*Written problem 1*
From the pull request description, extract the part that opens with the words containing "This is the" and closes with "the user stops).".
*Written problem 2*
Using the pull request description, answer each question briefly:
(a) What are the default values given for minDelay and Silero minSilenceDuration?
(b) Which source file contains the root cause?
(c) In which package version is the issue said to be reproduced?

*Quoted passage*

##########

Skip to content

fix(voice): VAD-mode minEndpointingDelay collapses to ~0 (closes #1741)#1771

Open
tsushanth wants to merge 1 commit into
livekit:mainfrom
tsushanth:fix/vad-endpointing-delay-collapse
Open

fix(voice): VAD-mode minEndpointingDelay collapses to ~0 (closes #1741)#1771
tsushanth wants to merge 1 commit into
livekit:mainfrom
tsushanth:fix/vad-endpointing-delay-collapse

Conversation

@tsushanth

Copy link
Copy Markdown

Summary

In VAD-based turn detection, minEndpointingDelay was effectively a no-op whenever it was ≤ the VAD's minSilenceDuration — so with the defaults (minDelay = 500, Silero minSilenceDuration = 550), the post-EOS grouping window collapsed to ~−50 ms and the turn committed the instant END_OF_SPEECH fired. Any natural mid-sentence pause split into two segments, and with realtime models using manual activity detection the second segment's userTurnCompleted never fired (the agent stalled, never responding).

This is the same root cause as the Python issue livekit/agents#4325, now reproduced in @livekit/agents@1.4.5 (and identical on main).

Root cause

agents/src/voice/audio_recognition.ts, inside runEOUDetection's bounceEOUTask closure (lines 1155–1163 on main):

let extraSleep = endpointingDelay;
if (lastSpeakingTime !== undefined) {
  extraSleep += lastSpeakingTime - Date.now();  // subtracts already-elapsed silence
}
  • lastSpeakingTime is stamped on VAD INFERENCE_DONE (≈ when the user stops).
  • bounceEOUTask only runs at VAD END_OF_SPEECH, which Silero emits minSilenceDuration later.
  • So lastSpeakingTime - Date.now() ≈ −minSilenceDuration, giving extraSleep ≈ minDelay − minSilenceDuration.
  • With the defaults that is negative → no wait → immediate commit.

In STT-based turn detection the adjustment is intentional and correct — bounceEOUTask runs from STT's INFERENCE_DONE event, and subtracting elapsed time keeps the post-speech window roughly minDelay long even when transcription took a while.

Fix

Skip the elapsed-since-speech adjustment in VAD mode so minDelay actually provides a real post-EOS grouping window that an upcoming START_OF_SPEECH can cancel. STT mode is unchanged.

##########

*Record list*
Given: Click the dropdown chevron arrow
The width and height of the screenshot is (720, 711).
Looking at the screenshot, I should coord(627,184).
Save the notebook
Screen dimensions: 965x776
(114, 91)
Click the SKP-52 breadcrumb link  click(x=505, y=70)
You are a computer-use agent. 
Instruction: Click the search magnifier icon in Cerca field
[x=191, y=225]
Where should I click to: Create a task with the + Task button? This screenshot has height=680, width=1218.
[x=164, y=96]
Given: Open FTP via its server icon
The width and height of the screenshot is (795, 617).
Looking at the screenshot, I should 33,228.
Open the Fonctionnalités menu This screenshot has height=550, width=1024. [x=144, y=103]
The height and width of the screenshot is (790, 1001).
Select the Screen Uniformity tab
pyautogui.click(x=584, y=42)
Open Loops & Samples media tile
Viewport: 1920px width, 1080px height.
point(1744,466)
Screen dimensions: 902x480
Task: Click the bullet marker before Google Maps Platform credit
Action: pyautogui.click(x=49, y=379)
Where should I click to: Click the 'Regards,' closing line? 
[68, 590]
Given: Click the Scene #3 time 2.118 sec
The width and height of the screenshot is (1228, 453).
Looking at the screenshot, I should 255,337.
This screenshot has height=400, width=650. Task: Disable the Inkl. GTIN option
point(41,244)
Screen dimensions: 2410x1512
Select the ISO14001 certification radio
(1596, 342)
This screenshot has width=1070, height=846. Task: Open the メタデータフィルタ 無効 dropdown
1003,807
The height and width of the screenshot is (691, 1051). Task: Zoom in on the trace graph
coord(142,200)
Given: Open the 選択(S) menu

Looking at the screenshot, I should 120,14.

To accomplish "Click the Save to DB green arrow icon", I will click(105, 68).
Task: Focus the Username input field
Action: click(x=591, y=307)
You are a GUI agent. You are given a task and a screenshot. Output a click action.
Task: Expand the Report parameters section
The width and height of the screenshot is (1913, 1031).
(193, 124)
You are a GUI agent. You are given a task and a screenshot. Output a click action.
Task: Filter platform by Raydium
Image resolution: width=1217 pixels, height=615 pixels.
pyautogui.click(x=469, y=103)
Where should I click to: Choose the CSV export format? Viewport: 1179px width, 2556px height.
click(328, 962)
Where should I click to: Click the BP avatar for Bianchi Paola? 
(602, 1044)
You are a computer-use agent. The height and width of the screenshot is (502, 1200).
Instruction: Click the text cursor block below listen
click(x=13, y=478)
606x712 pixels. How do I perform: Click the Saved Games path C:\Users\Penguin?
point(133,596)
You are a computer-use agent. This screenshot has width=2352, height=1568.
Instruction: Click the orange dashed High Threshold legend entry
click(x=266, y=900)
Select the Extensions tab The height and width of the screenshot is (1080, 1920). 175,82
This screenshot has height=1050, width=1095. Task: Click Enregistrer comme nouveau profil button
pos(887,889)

##########

*Exercise response 1*
This is the same root cause as the Python issue livekit/agents#4325, now reproduced in @livekit/agents@1.4.5 (and identical on main).

Root cause

agents/src/voice/audio_recognition.ts, inside runEOUDetection's bounceEOUTask closure (lines 1155–1163 on main):

let extraSleep = endpointingDelay;
if (lastSpeakingTime !== undefined) {
  extraSleep += lastSpeakingTime - Date.now();  // subtracts already-elapsed silence
}
  • lastSpeakingTime is stamped on VAD INFERENCE_DONE (≈ when the user stops).

*Exercise response 2*
(a) minDelay = 500 and minSilenceDuration = 550.
(b) agents/src/voice/audio_recognition.ts
(c) @livekit/agents@1.4.5